No, I am joking about the Holiday Inn, but the limit of my geology knowledge is one class that I took for fun a couple of years ago. I did, however, have a good grasp for the concepts. I hope though that if I accidentally mislead you that there will be a real geologist along to smack me upside the head.

Anyway, if I follow the story correctly, the scientists are not claiming that the dated rocks were those that impacted the moon (as you said, that would be foolish). I believe they are following the theory that the moon "seas" were created by collisions big enough to create a break in the moons crust through which magma flowed and then solidified, creating newer, darker rock on the surface. Since the moon mission that gathered the rocks landed in one of these areas, that would be the type of rocks they would be collecting. Also, since there is apparently no plate tectonic activity on the moon, the only way for new rock to be formed would be through these collisions. Note that according to the article, other scientists make a point that the rock samples were not collected from enough sites to warrant a generalization of there having been one huge cataclysmic event.

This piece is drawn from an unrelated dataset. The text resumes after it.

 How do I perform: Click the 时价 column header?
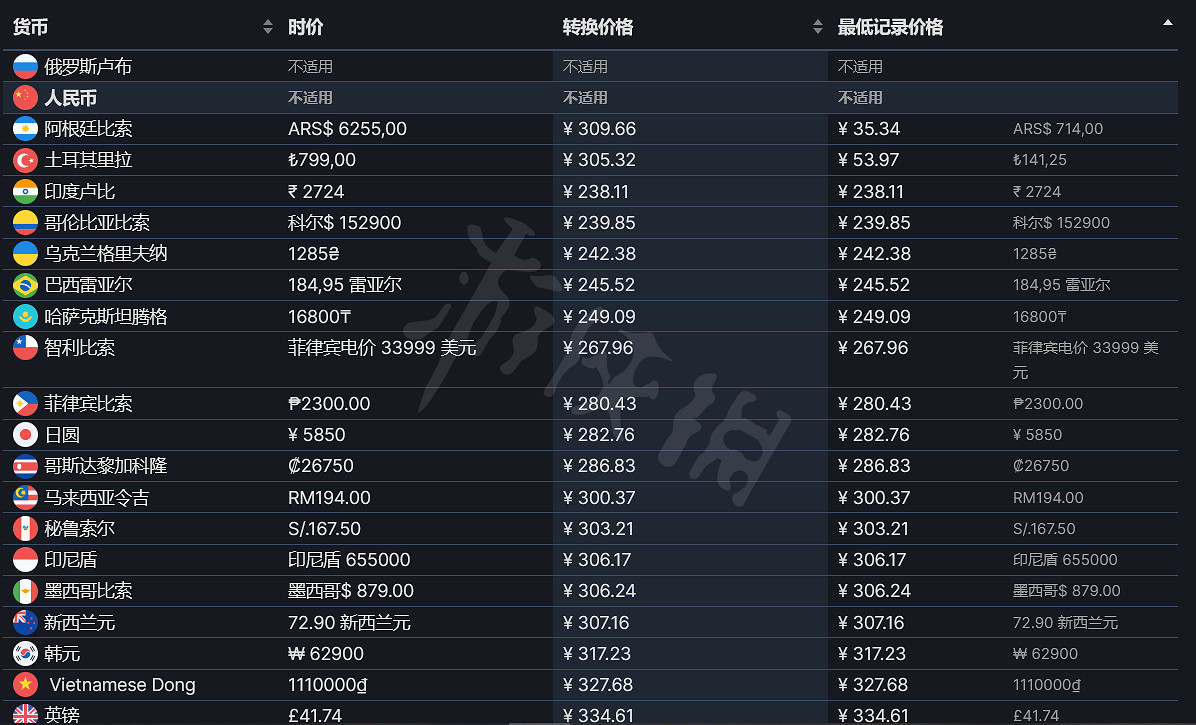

Back to the isotopes (and keep in mind that my example isotope, though a common one, may not have been the one the scientists were measuring). Potassium is a very common element in igneous rocks (a common example is potassium feldspar - the creamy pink mineral found in some granite). Argon, on the other hand is a noble gas, rarely forming any compounds. So, I am thinking that most of any argon in the magma at the time of rock formation would escaped as gas. So, the argon found in the rock samples would have been created by the radioactive decay of the K-40 after the rock had solidified and would be trapped in the rock structure.

That is about all I can come up with. Hopefully this helps somewhat. If not, I hope a geologist will wander by and enlighten us.